I have never really appreciated potatoes until a few years ago. When I was growing up, I thought that a potato was a potato. It's that thing from the ground that you add in stews or cook in oil to make french fries. I didn't know that there was a whole world of potatoes waiting to be explored, starting from the various colors, shapes, sizes, and taste. I felt like Will Smith's character J (no pun intended) in MIB when he kicked that door at the last scene of the movie (which turned out to be a locker door leading to a bigger universe).

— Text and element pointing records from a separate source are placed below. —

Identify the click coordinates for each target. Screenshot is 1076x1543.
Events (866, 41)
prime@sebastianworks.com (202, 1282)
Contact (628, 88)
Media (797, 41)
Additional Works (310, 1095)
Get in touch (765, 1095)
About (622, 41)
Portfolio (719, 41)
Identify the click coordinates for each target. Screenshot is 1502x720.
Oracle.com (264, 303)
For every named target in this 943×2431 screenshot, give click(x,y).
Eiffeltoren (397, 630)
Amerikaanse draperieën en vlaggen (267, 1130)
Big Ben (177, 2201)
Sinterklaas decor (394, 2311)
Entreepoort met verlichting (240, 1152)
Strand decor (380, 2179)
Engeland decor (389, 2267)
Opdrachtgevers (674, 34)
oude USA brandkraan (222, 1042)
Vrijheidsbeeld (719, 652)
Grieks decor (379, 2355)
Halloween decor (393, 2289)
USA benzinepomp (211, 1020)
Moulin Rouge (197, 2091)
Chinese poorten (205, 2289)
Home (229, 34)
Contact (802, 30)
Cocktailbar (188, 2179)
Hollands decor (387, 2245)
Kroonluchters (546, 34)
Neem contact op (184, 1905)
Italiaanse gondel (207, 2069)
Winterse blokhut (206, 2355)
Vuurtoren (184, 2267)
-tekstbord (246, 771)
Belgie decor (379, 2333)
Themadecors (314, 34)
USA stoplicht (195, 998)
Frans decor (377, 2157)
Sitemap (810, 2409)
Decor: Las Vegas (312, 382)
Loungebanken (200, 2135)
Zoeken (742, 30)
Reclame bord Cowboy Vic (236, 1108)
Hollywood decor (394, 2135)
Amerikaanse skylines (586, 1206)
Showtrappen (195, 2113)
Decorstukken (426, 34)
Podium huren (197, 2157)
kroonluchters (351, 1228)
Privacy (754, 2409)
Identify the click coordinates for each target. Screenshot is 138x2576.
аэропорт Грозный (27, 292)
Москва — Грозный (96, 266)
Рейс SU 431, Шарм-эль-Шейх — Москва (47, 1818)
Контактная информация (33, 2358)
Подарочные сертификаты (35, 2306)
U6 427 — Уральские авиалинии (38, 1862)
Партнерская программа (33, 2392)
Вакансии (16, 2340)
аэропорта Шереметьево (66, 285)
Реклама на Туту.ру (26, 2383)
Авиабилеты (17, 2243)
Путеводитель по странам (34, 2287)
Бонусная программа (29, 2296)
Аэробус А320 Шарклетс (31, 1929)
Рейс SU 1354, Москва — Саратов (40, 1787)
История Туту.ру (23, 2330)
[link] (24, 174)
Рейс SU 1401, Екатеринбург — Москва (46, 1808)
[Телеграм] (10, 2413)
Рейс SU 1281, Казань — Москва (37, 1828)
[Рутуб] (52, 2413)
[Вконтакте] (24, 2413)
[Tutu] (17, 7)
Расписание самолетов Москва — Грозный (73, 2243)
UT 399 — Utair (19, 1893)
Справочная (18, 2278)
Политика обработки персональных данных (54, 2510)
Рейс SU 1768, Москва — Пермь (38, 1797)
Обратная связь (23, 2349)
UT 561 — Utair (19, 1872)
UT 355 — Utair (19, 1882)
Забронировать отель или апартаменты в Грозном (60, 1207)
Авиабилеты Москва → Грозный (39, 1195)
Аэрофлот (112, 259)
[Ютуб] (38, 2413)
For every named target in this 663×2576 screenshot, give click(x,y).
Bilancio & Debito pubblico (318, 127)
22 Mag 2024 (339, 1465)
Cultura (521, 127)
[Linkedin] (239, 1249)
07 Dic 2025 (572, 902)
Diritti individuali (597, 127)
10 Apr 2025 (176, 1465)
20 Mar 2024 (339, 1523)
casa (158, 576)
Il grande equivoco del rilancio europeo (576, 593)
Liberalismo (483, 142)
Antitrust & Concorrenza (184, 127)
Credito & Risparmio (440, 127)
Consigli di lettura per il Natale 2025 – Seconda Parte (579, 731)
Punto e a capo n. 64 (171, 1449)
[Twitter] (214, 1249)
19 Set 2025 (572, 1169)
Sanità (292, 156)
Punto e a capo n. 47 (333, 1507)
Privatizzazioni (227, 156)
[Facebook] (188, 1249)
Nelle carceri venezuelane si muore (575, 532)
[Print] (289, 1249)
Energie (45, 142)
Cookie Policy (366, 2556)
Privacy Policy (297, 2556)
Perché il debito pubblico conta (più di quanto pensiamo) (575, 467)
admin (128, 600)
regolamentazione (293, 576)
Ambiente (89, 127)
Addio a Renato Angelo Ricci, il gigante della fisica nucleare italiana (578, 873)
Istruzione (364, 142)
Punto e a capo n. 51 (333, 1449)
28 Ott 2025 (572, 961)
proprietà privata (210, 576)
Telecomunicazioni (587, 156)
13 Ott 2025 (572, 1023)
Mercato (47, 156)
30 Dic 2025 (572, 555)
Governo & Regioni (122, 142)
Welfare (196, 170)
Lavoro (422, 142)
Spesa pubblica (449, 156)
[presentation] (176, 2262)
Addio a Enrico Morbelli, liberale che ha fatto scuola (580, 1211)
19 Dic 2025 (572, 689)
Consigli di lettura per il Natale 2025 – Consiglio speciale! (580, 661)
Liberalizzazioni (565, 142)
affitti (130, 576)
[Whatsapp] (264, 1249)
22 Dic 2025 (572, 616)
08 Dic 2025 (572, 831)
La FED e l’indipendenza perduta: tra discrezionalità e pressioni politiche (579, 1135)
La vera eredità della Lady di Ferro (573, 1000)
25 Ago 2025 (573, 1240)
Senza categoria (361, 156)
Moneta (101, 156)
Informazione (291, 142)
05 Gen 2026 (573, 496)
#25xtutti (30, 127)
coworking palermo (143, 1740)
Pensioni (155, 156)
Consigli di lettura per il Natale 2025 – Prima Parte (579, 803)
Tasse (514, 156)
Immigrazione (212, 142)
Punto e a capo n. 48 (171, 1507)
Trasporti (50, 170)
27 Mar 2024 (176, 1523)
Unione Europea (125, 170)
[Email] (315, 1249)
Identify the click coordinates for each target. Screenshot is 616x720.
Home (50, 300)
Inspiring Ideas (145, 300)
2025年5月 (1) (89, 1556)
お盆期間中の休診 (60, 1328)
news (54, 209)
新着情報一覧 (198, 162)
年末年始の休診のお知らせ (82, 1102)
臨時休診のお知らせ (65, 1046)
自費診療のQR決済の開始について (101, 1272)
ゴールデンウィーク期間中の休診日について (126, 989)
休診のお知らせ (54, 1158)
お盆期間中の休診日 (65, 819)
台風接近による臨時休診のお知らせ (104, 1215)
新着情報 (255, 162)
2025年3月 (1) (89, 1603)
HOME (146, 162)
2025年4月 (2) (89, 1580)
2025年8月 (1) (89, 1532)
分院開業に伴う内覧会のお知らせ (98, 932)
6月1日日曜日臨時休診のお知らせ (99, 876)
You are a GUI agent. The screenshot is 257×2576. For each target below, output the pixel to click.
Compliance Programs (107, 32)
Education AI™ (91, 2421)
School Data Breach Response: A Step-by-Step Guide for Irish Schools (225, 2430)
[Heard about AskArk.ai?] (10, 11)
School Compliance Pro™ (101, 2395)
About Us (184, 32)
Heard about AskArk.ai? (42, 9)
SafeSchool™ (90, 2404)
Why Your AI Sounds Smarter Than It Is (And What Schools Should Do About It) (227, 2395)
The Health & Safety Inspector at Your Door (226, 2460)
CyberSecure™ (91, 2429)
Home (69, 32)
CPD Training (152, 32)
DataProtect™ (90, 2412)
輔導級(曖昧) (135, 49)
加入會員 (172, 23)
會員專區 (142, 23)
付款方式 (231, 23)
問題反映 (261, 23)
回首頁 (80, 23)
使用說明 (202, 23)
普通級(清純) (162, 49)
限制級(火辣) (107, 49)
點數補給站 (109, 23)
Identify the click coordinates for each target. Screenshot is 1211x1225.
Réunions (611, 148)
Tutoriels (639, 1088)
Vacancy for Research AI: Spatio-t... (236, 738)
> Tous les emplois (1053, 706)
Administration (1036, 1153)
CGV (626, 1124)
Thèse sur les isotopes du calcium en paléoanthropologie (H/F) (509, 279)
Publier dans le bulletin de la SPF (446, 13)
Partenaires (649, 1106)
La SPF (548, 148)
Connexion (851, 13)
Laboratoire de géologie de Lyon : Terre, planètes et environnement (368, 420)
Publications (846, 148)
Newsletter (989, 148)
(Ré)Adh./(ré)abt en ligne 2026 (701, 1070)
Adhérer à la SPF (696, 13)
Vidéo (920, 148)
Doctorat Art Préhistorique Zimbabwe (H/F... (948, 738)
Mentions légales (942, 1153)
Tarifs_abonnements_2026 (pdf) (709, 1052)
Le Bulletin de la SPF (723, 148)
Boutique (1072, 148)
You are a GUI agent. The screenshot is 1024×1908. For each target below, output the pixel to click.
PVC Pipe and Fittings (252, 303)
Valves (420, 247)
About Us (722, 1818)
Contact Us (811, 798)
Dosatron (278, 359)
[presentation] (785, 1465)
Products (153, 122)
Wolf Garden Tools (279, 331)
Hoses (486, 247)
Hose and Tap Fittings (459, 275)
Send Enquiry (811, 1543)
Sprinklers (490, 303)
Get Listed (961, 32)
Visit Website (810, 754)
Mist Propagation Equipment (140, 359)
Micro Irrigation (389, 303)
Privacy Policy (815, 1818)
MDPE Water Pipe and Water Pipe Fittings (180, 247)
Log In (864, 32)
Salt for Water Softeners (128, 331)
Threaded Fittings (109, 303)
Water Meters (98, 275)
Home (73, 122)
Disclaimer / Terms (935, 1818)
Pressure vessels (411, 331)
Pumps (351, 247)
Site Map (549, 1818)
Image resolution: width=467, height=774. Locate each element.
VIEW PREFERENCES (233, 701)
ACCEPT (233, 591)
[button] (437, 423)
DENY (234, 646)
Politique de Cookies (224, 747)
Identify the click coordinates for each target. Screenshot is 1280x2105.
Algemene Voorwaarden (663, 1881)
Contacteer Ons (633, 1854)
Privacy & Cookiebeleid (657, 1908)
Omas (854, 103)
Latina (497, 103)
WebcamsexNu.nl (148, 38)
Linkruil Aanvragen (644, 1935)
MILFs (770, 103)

Over time, I have learned that like humans, some potatoes are good for some dishes, and not so in others. Say for example, red potatoes are high in moisture and low in starch, therefore they are great for stews and casseroles. Russet (or brown potatoes) on the other hand, are high in starch and dry, but turn light and fluffy when cooked - great for baking!
The dish we originally wanted to make was twice-baked potatoes, but since that was too time-consuming (and our tummies were already grumbling then), we decided to just make mashy taters and top it with the loaded potato accoutrement! Delicious and easy - and we didn't have to do all the fussy baked potato stuff!
What you need:
- 3 medium-sized Russet potatoes
- 6 strips of cooked bacon, cut into bits
- 3 stalks of green onion
- 1 cup shredded cheddar cheese
- 4 cloves of garlic
- 4 tablespoons of butter
- 3 tablespoons milk
- sour cream
What to do:
Wash and peel the potatoes, then cut them in wedges. Put a pot of about 4 cups of water in high heat and add a pinch of salt, the wedged potatoes and garlic cloves. When the water is briskly boiling, turn the heat down to low and cook for about 15 to 20 minutes, or until the spuds are tender. You can test the tenderness by poking it with a fork. Drain on a colander and return to pot.
Using a mixer, whip the potatoes in medium speed for a minute. Add the butter and milk, then whip again for another minute. Gently fold in the bacon, green onion and shredded cheese, but save about 1/4 of these for toppings.
Garnish with a dollop of sour cream, and top with the topppings that you set aside. Enjoy!
Tips, Tricks and Tweaks:
1. Yukon Gold is the best variety of potatoes to use for mashing, but you can use other types.
2. Adjust according to your preference - add more bacon, cheese, etc.
3. Some people don't peel potatoes for mashing - just make sure you wash them well!
4. Turn it Mexican - have it with a bit of salsa!